When Okonkwo returned to find that this was not the case, that instead of fighting, “it seemed as if the very soul of the tribe wept for a great evil that was coming – its own death” (172), he once again despaired and ended his life. The white men attracted enough members of Umuofia, specifically those who occupied the lowest positions and those who questioned the previous order, to severely weaken the village’s effectiveness and conviction. Those valued by the new institutions were those like Unoka. The new ways of Umuofia were too radically different from what Oknonkwo had established as his path in his youth. Though suicide went against the Umuofian traditions, it hadn’t really been about those traditions on the most basic level, and Okonkwo did one last thing that his father would never have had the strength of conviction to do. In a way, Okonkwo’s suicide really did conform to the ways of Umuofia; the true Umuofia that Okonkwo had been able to identify with and that he sought validation from had killed itself with its pliability towards the new ways.

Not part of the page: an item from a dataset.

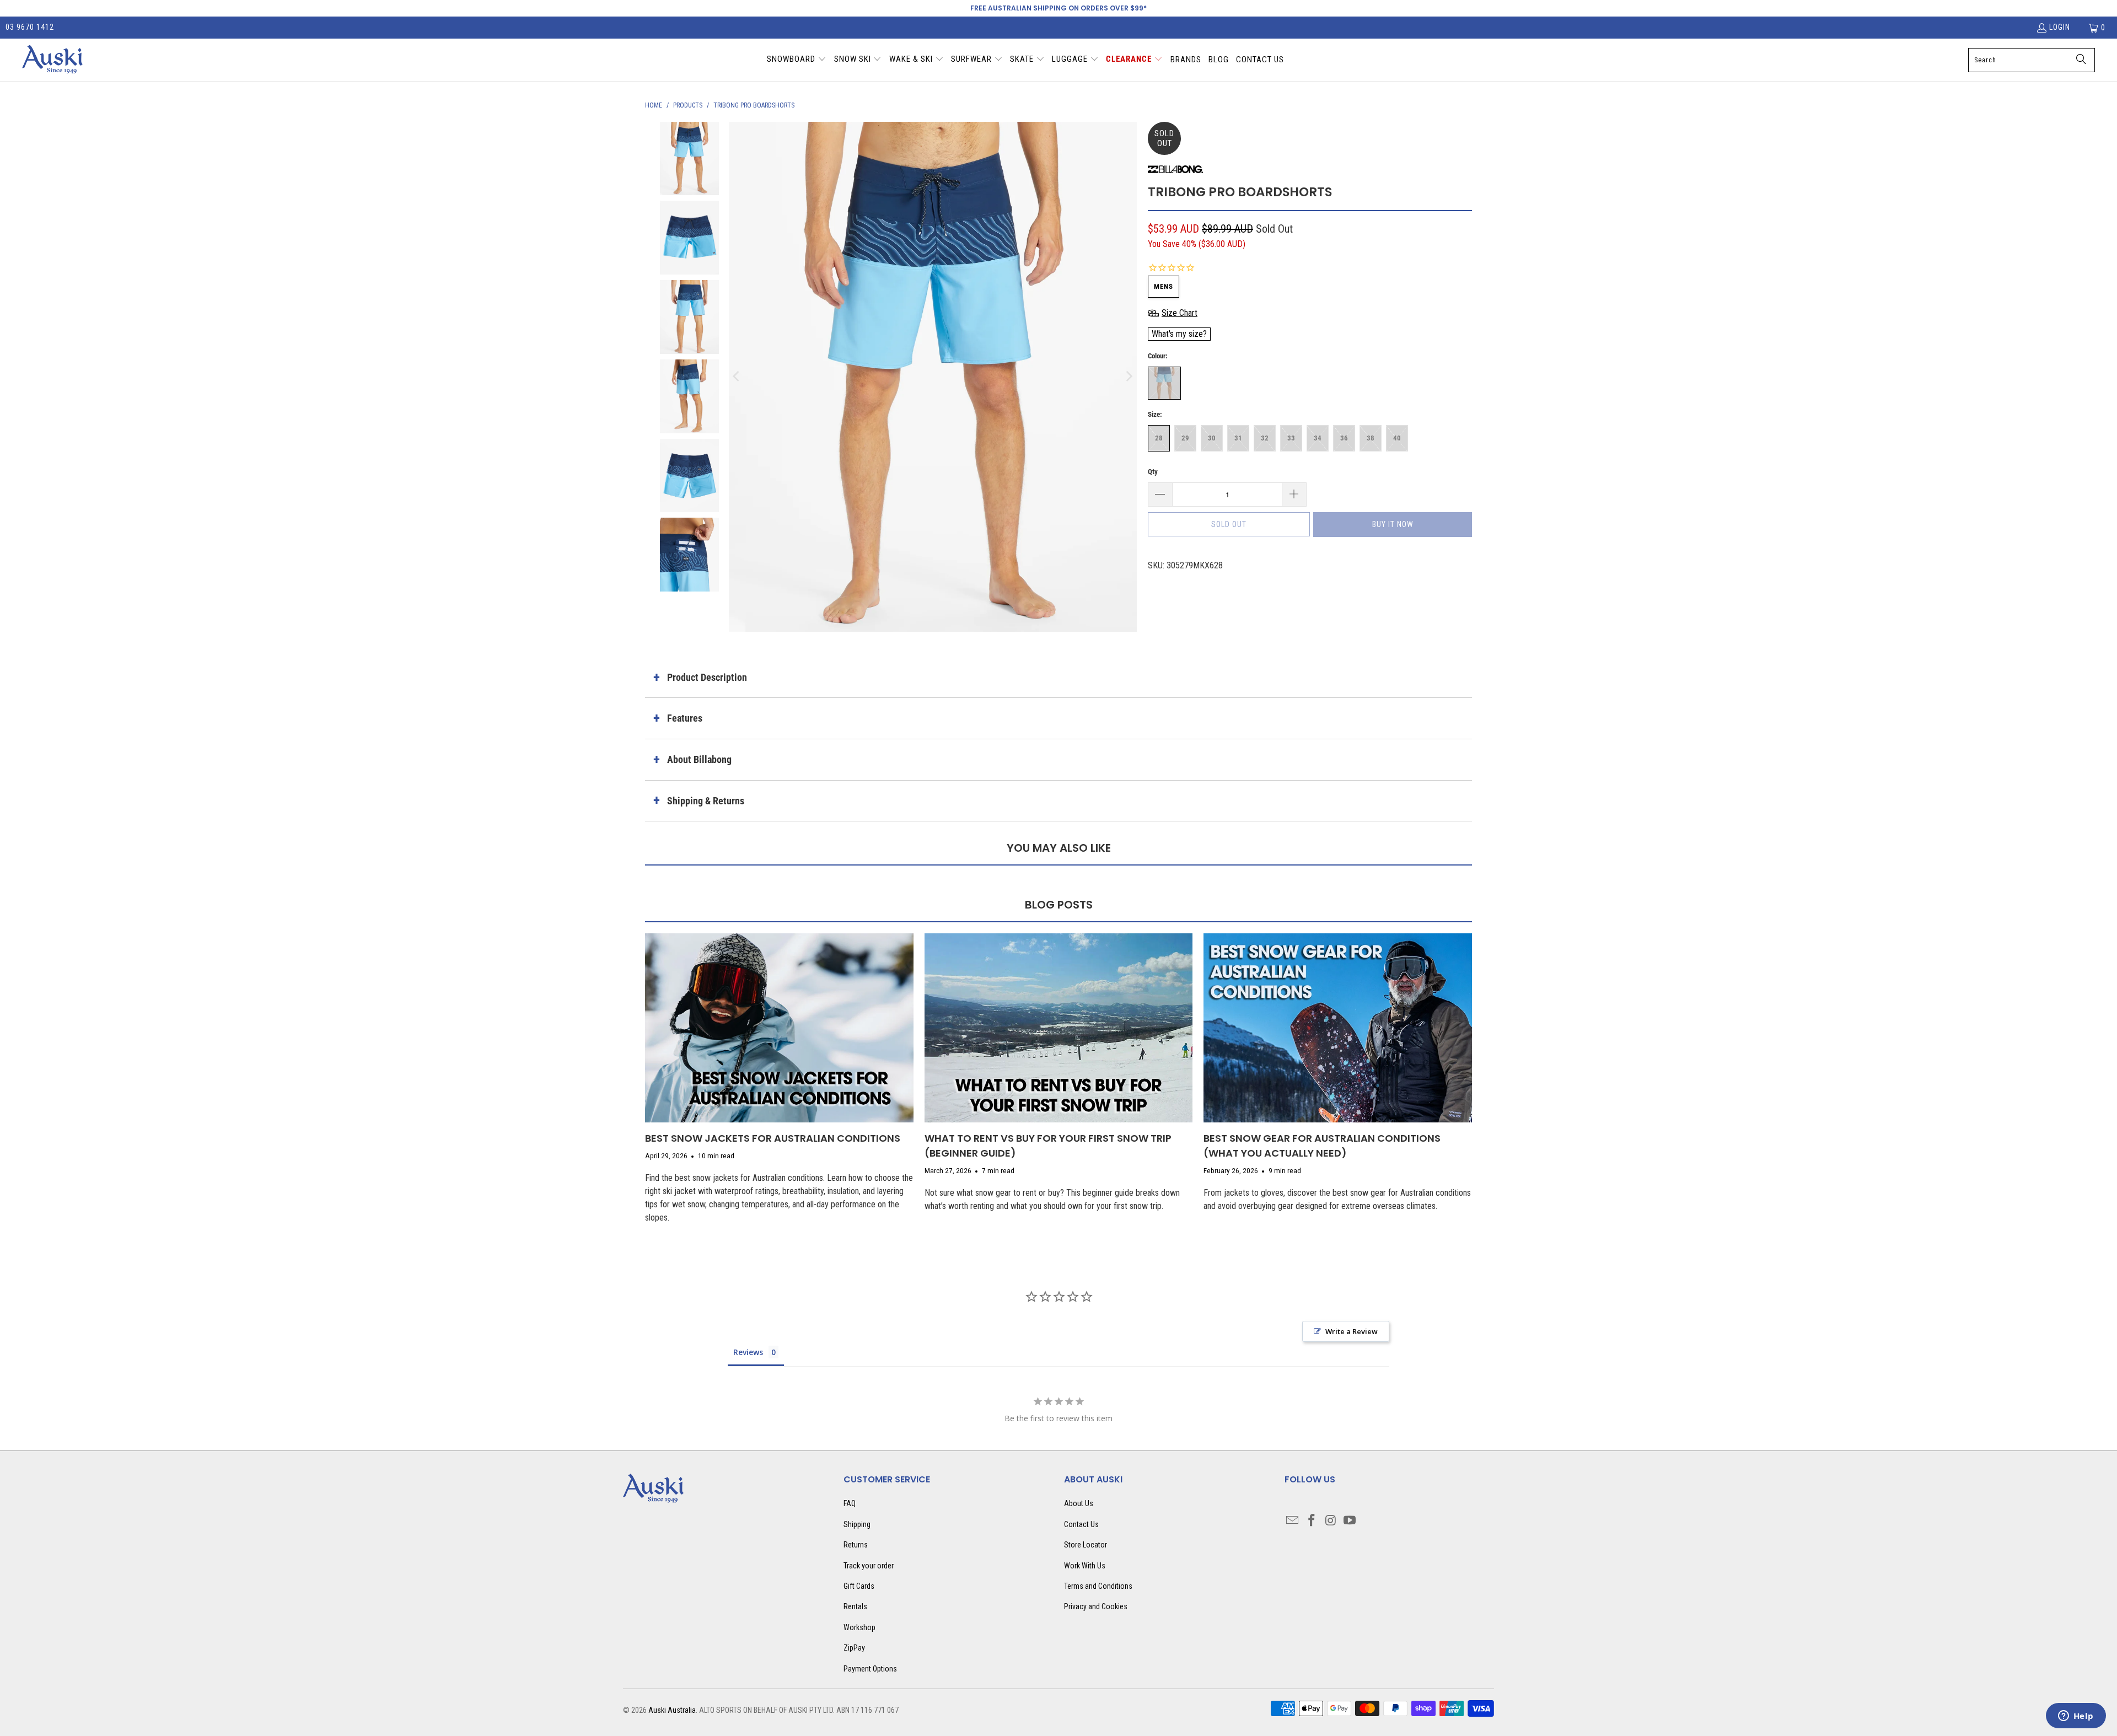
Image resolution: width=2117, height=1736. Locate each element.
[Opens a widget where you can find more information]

Change, however, is inevitable, and those species and people unable to adapt to new circumstances are left behind. For Okonkwo to survive, he would have needed to reconstruct his beliefs but instead self-destructed; based on how passionate and determined Okonkwo was in his early life, his resistance to the change was complete and irreversible. It was his final downfall. As the Ibo ways changed, Okonkwo resisted such transformation and died with the old traditions.
Achebe, Chinua. Things Fall Apart. New York: Ballantine Books, 1991.